CDACBy: David Hoffman, Associate General Counsel and Global Privacy Officer

On April 23 and 24, Intel’s Chief Information Officer, Kim Stevenson, participated as a member at the first meeting of the Department of Commerce’s Data Advisory Council. The Council is the first federal advisory committee to convene experts from industry and academia to advise the government on how to gain the value from the use of government data, while protecting privacy and security.

In opening remarks to the Council, Ian Kalin, the Department’s Chief Data Officer, spoke of President Kennedy’s call in 1962 to put a man on the moon by the end of the decade. He asked participants to consider “what should be the country’s data moon shot”? This question is directly in line with Intel’s desire to use technology to improve the lives of everyone on earth. Intel’s co-founder Robert Noyce said (and the quote is on the wall in the entrance of our corporate headquarters), “Don’t be encumbered by history. Go off and do something wonderful.” Kim Stevenson has been doing just that in the use of data analytics.

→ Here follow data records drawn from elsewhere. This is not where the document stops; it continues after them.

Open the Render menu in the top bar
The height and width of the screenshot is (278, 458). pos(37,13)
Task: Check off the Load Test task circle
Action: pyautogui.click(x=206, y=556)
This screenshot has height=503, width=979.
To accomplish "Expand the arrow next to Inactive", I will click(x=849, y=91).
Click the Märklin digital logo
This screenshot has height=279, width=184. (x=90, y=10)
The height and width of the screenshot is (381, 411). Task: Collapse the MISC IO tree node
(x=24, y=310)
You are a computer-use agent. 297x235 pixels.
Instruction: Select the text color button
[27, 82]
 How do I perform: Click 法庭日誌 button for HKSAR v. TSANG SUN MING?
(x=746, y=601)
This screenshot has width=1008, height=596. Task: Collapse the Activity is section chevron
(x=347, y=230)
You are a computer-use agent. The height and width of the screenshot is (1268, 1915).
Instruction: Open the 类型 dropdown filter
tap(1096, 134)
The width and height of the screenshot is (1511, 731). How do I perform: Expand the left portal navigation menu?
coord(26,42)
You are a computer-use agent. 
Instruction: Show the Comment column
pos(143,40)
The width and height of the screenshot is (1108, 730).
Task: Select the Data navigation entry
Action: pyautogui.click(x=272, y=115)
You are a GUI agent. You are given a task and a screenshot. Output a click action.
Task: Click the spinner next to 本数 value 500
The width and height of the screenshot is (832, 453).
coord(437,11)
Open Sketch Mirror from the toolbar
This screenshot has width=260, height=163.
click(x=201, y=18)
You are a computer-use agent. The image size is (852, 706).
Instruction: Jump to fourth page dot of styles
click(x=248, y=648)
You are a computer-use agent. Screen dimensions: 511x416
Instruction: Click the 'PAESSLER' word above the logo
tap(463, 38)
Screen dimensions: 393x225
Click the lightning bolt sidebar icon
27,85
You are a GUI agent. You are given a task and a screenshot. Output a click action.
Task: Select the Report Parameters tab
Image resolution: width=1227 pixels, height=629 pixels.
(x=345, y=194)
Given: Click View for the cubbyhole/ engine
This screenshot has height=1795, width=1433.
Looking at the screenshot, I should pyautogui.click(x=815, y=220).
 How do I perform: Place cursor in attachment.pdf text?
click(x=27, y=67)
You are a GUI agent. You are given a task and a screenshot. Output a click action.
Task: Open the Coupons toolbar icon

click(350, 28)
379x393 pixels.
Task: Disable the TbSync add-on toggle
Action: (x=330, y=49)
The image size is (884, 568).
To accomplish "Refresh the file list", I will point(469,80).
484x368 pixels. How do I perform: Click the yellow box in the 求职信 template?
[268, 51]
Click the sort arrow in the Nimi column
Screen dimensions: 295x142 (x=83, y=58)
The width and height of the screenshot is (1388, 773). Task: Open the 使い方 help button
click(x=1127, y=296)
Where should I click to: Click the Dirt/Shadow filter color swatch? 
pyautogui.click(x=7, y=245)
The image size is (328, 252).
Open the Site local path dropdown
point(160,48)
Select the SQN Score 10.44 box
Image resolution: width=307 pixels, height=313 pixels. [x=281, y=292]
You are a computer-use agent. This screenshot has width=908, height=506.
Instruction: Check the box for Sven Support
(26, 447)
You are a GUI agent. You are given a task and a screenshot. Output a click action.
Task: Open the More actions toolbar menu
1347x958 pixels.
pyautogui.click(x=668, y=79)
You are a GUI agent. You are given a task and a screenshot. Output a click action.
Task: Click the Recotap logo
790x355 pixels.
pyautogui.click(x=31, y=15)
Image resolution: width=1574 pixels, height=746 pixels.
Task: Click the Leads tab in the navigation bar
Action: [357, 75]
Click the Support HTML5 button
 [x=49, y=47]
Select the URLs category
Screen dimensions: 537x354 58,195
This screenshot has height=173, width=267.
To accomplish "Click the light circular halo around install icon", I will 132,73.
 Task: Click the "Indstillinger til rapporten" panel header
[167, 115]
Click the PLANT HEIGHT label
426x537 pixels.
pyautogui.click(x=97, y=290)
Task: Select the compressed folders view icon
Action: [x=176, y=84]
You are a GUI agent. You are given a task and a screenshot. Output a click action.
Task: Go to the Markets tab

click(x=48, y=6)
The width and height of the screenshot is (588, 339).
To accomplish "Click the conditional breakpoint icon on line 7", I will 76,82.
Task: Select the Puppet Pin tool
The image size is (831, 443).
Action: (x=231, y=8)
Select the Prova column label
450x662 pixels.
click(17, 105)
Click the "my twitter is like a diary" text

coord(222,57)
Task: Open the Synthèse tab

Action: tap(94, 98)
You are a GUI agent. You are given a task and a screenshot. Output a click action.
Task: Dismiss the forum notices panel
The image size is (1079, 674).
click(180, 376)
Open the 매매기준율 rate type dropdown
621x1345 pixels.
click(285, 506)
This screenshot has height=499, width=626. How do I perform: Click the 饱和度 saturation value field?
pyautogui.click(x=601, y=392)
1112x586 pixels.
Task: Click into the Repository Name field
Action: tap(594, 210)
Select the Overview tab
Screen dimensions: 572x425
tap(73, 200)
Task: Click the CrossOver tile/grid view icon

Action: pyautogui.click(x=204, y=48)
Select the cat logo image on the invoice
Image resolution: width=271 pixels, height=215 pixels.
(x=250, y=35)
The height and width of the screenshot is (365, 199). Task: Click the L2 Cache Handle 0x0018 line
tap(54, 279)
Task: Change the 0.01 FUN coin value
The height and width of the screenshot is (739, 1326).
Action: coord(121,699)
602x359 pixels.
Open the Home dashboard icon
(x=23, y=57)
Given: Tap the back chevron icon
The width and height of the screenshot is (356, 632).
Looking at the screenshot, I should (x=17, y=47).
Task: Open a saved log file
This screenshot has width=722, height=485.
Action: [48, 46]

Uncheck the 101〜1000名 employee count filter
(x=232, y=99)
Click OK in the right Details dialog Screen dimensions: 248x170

Ms. Stevenson leads Intel’s efforts to generate value from the data created by Intel’s manufacturing, design and sales efforts. Intel runs specific data analytics projects in sales lead optimization, business decision support from integrating multiple data sets, using web analytics to better understand our customers, and analysis of our manufacturing data to reduce product test time. Intel’s Information Technology Group’s Annual Report noted these projects increased 2014 revenue by $351 million. All enterprises can learn from these successes and the Council provides an opportunity to work with the Department of Commerce to bring these capabilities to government and private sector organizations across the United States.

The Department of Commerce is well situated to define best practices for providing the private sector with access to government data. Government data will often include sensitive information about individuals. It will be important to identify ways to use this data to advance societal goals (improving healthcare outcomes, addressing environmental issues, aiding students and teachers, promoting efficiencies in urban planning and development), while also protecting the privacy of individuals. Intel commends the Department of Commerce for reaching out to academia and the private sector for advice. Intel looks forward to using its tremendous successes in the ethical and innovative use of data to help the country address the important societal issues of our time.